Cheeky76890 Thu 14-Aug-14 00:45:20

I think its extremely unfair and shows favouritism.

I don't believe they have to discuss finances with you but I do think they need to be equal.

Alisvolatpropiis Thu 14-Aug-14 00:52:29

Yabu

50/50 is only just if all children are doing equally well. If your dp is going very well for himself then it is right that shares/financial favours are shared equitably.

Are you my aunt, op? You sound a similar kind of person. If you have a niece by married who has done a law degree, I see you and plans have been made.

Lexie1970 Thu 14-Aug-14 06:33:42

Thanks for the responses. It is quite interesting that the majority feel that favouring one child over another when money is concerned means that the one who is not being treated equally should be the bigger person and let it go.

A lot of it is probably the secretive nature of how it has been handled and I think this is probably the crux of the matter.

I'd just like to add that the reason they think ge doesn't need the same help is we sold our London home and substantially reducedour mortgage to a little more than his brother is being given - the excuse that the brother will have to pay interest - well that us what we have to pay? ! I know this may sound like sour grapes and this is MY view not his and this is wjy I think what is done for one should be done for the other.

Alis - no I am not your aunt - my niece is still at primary school.

Tried to correct bloody typos and failing miserably on my phone ;-)

KoalaDownUnder Thu 14-Aug-14 06:50:33

DP is 5 years older than his brother. They are totally different in personality and achievement. DP has a family, brother has had several relationships that have failed and has no children. DP is 46 his brother 41.

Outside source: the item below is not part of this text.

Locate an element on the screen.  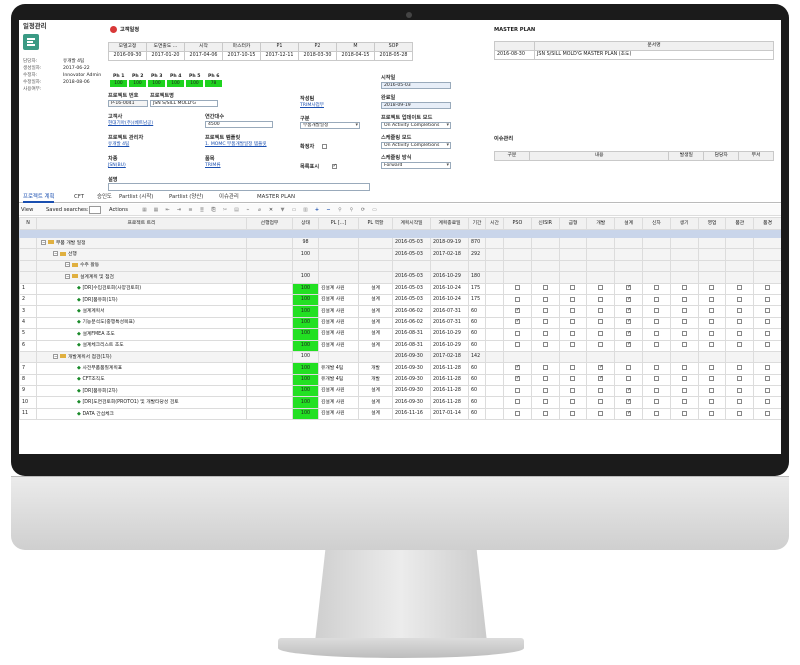
task-name-cell: ◆ [DR]품유회(2차) is located at coordinates (142, 392).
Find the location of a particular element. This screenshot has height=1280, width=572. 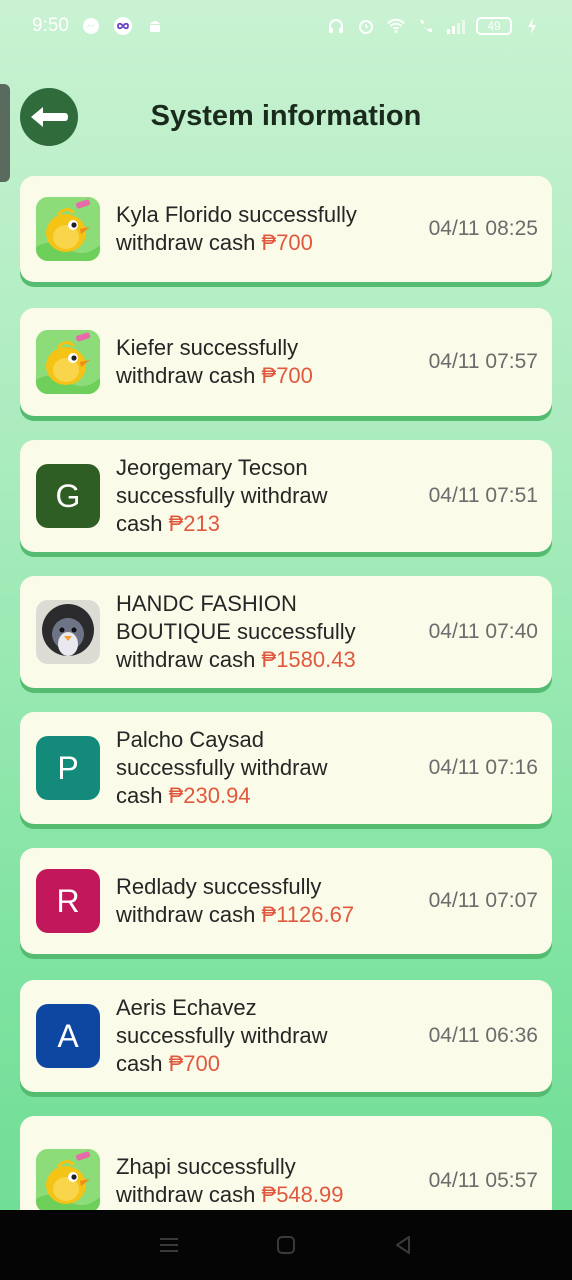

DP feels upset and slighted because all are assuming that he/we are fine and don't need the same financial assitance but they appear to be ignoring the fact that DP has a family to support,

The way you write about your brother-in-law really rubs me up the wrong way. What have his 'several failed relationships' got to do with it? You seem to look down on him because his life is different to yours.

You have only one child? Well, since you have two adult incomes and your BIL only one, then yes, I do think it's more difficult for your BIL to pay off a mortgage. Maybe that is your MIL's logic, too.

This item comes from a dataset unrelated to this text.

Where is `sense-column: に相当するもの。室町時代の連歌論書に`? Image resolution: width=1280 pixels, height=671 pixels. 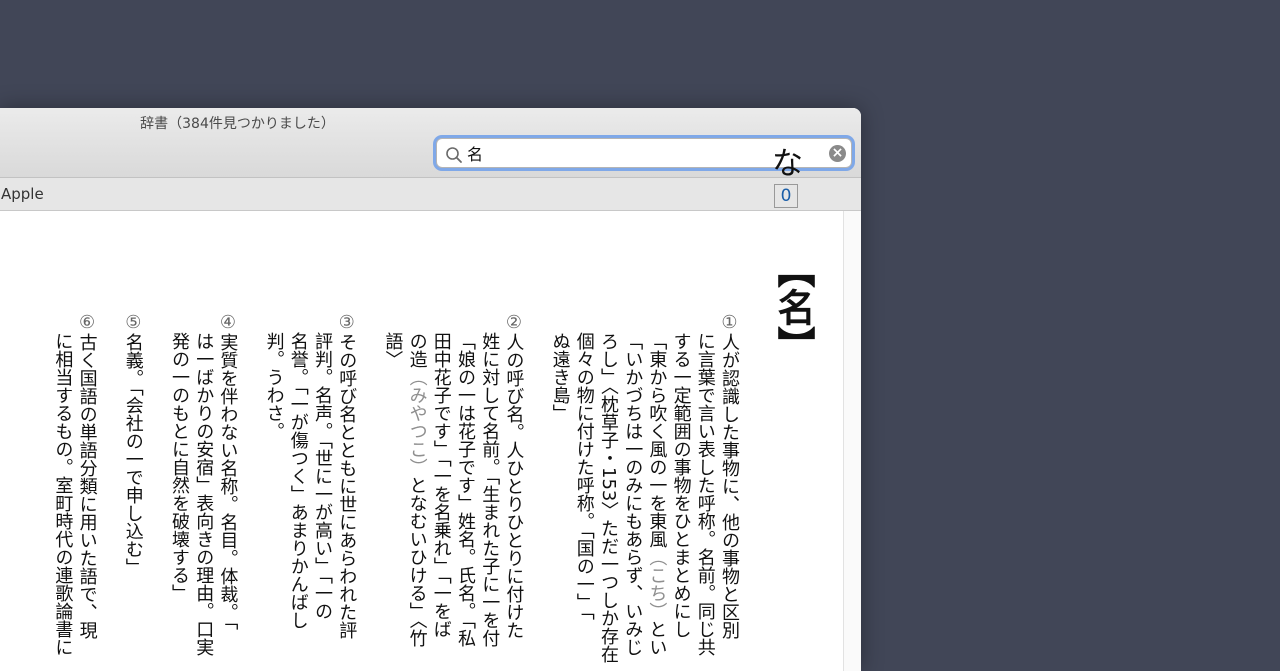 sense-column: に相当するもの。室町時代の連歌論書に is located at coordinates (62, 494).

Honestly, I think it is your MIL's right to allocate her money as she sees fit. 'Fair' does not necessarily mean 'equal'. I disagree that 'what is done for one should be done for another' in all circumstances.

Lexie1970 Thu 14-Aug-14 07:09:26

I put his relationship status in the original post to show how the different lives the two brothers have, not as a put down on his situation. Actually I work part time so not as much dual income as you are assuming.

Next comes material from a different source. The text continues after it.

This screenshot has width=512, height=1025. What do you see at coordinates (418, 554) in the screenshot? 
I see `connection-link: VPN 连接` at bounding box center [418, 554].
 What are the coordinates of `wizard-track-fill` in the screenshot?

You are right - sadly fair doesn't mean equal.

Strictlyballroom Thu 14-Aug-14 07:13:20

I am also amazed at how many parents assist their adult dc with money, is it really that common? We have received zilch from ours and my Mother is really quite well off.

KoalaDownUnder Thu 14-Aug-14 07:14:54

Okay, but you have two potential full-time incomes under one roof, and only one child, at least for now.

Maybe your MIL would have looked at it differently if you had three kids, or if your BIL lived with a partner. But she's probably just seeing it as, First Son seems pretty sorted, but Second Son is on his own financially AND seems unhappy. I'll give him a leg up.

I don't blame you for being a bit peeved. Just trying to show the other side.

MrsBigginsPieShop Thu 14-Aug-14 07:54:42

I can understand how you feel, having been through something similar when MIL passed away. But unfortunately it isn't 'your' money to assume a right to. I don't really know why there is an expectation of inheritance in a lot of families - isn't the MN favourite to teach children not to expect or ask for gifts? Also, as pp said, there may be financial arrangements in place you aren't privy to and the money is a loan. Would seem quite likely if they were so savvy wth property/money in the past. Yabu.

If it's protecting your MIL that you're concerned about then make sure she gets independent legal advice when BIL buys the house so her contribution is protected. If BIL is having a mortgage the lender will want to know where all the money is coming from anyway and will investigate.